Al snel na de oprichting ging de Maatschappij optreden als werkgever in de textielindustrie. Onder leiding van de afdeling Arbeid begon men met een linnenfabriek. Deze afdeling hield het ondanks allerlei tegenslagen langer vol, maar leverde vooral verlies op. Per 1 januari 1906 staakte men deze activiteit.

In 1861 werd besloten tot het oprichten van de Hulpbank, die tot doel had om leningen te geven aan de 'kleine burgerklasse', waarbij het ging om 'nijvere minvermogenden'. oftewel ambachtslieden die door een lening in de gelegenheid zouden zijn hun brood te verdienen of hun inkomsten te vermeerderen. Het ging nadrukkelijk niet om de reeds als doelgroep bestaande echte 'minvermogenden', want de overtuiging bestond, dat die een lening toch niet zouden terugbetalen.

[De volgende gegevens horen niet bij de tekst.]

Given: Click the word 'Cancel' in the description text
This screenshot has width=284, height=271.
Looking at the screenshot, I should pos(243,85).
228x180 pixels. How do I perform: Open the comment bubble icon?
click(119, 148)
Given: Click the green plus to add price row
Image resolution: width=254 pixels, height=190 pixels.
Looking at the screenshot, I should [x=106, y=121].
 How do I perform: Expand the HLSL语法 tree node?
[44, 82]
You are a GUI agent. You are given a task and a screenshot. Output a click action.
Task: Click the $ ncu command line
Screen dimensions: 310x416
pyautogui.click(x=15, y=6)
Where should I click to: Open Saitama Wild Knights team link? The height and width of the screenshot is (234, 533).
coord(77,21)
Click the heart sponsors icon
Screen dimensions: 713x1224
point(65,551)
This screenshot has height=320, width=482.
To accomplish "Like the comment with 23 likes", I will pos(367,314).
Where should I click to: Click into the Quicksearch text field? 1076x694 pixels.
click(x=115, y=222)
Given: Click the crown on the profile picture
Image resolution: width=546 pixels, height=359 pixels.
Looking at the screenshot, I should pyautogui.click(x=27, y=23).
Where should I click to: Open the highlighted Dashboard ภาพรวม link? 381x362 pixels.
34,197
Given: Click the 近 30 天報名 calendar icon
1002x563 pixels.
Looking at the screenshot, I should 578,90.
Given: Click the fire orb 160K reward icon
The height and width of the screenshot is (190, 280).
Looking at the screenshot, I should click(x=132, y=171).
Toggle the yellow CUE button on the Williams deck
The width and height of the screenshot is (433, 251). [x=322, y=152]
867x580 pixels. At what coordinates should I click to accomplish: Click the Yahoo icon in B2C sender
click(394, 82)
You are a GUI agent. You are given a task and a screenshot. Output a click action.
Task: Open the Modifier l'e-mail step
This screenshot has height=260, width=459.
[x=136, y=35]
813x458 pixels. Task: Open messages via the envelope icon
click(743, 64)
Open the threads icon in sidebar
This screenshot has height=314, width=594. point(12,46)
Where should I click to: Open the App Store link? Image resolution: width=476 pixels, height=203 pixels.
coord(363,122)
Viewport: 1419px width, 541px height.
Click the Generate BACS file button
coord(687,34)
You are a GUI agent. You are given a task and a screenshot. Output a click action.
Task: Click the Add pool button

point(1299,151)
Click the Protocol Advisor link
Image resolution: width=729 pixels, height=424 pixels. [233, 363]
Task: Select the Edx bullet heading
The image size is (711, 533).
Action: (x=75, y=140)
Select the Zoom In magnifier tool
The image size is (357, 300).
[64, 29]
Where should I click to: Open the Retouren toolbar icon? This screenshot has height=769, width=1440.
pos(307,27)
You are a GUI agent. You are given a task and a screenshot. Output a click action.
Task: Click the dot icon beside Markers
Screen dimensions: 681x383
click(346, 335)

De zeer populaire activiteiten van de Hulpbank werden achtereenvolgens uitgeoefend in de lokalen boven de Waag, in de Leidsche Spaarbank aan de Oude Rijn 56, en vanaf 1891 in het gebouw van de loge aan de Steenschuur.

Tegenwoordige tijd[bewerken | brontekst bewerken]

De Leidsche Maatschappij van Weldadigheid bestaat nog steeds – nu als de Stichting Leidse Maatschappij van Weldadigheid, waarin opgenomen het Kuiperfonds. De Leidsche Maatschappij van Weldadigheid houdt zich nog steeds bezig met armoedebestrijding in Leiden en levert samen met diverse andere fondsen een financiële en bestuurlijke bijdrage aan onder andere de Stichting Urgente Noden Leiden (SUN Leiden), die als uitvoerende organisatie incidentele hulp biedt aan 'personen in kwetsbare omstandigheden'.